Fort d’une reconstitution très réaliste, l’auteur nous fait découvrir un univers dans lequel se croise une pléiade de personnages qui représentent chacun une classe sociale de l’époque. Alternant les points de vue, on suit des membres du clergé, des seigneurs puissants, des chevaliers sanguinaires, des pauvres travailleurs, une princesse déchue ou un roi en dilettante… Ken Follett aborde ainsi tous les thèmes liés à cette période de l’Histoire entre pouvoir religieux, décisions politiques et influence du peuple. Les relations plutôt tendues entre les différents clans et la multitude de péripéties m’ont permis de rester absorbé par l’histoire jusqu’au bout. Les personnages sont constamment confrontés à l’injustice humaine et je me suis même pris d’affection pour certains personnages très attachants.
Peut-être un peu trop manichéen sur l’ensemble et répétitif sur la fin, « Les piliers de la terre » n’en reste pas moins une œuvre considérable tant dans le travail qu’elle a dû demander que dans la réalité historique à laquelle elle nous fait participer. J’ai passé un long et grand moment ce pavé entre les mains et garderais un bon souvenir de cette fresque romanesque imbibée d’Histoire.
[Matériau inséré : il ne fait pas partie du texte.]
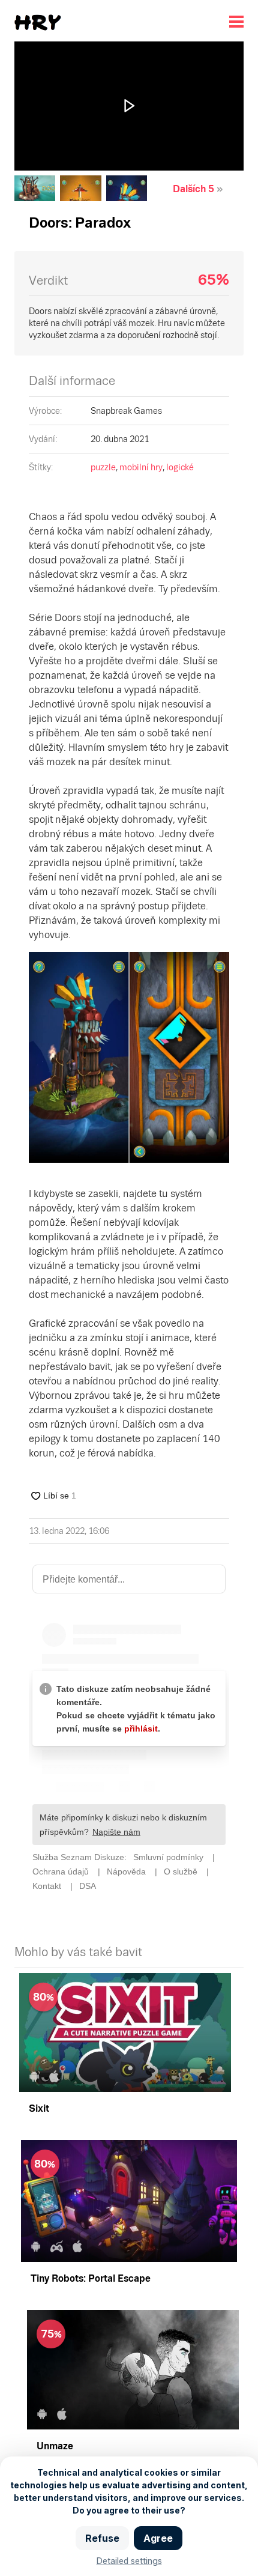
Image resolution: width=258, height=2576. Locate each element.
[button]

Je conseille donc à tout le monde de se lancer dans ce Ken Follett, d’une grande puissance littéraire.

Le livre de poche 1050 pages

17/20

David Foenkinos – Charlotte

Mise en lumière d’une artiste oubliée

Lecture en cours

Court résumé: Ce roman retrace la vie de Charlotte Salomon, artiste peintre injustement oubliée, de sa jeunesse en Allemagne jusqu’à sa mort tragique à l’âge de vingt six ans.

Mon avis: Pour nous narrer l’existence de cette femme au destin peu commun, David Foenkinos a choisi un style particulier proche du poème, fait de courtes phrases, avec un retour à la ligne à la fin de chacune d’elle. Ce mode original qui demande un temps d’adaptation, rend tout de même la lecture fluide même si le rythme en ressort légèrement saccadé par moment.

Il a aussi décidé de synthétiser cette courte mais foisonnante vie, dans un roman très court lui aussi. La brièveté de l’ouvrage a pour conséquence de passer trop rapidement sur les faits en omettant d’approfondir les sentiments associés. De plus, David Foenkinos écrivait jusque-là des textes plutôt légers et cela semble le desservir lorsqu’il s’agit de traiter d’un sujet beaucoup plus grave. En effet, les évènements présentés transpirent la dureté ambiante de l’époque, mais le déficit de profondeur m’a empêché d’être absorbé par le drame. J’ai suivi toute la vie de Charlotte, j’ai lu ses douleurs mais je ne les ai pas ressenties. Pour sa défense, l’auteur en était à son coup d’essai. Et comme dirait un professeur « C’est encourageant ! » car il a eu le courage de sortir de ses frivolités habituelles, au risque de déplaire à son lectorat, pour se lancer sur ce thème véritablement dérangeant.

Ce changement de cap me donne l’espoir qu’il persévérera dans ce sens parce que j’ai malgré tout beaucoup apprécié cette courte et ambitieuse plongée dans le passé tragique de Charlotte Salomon.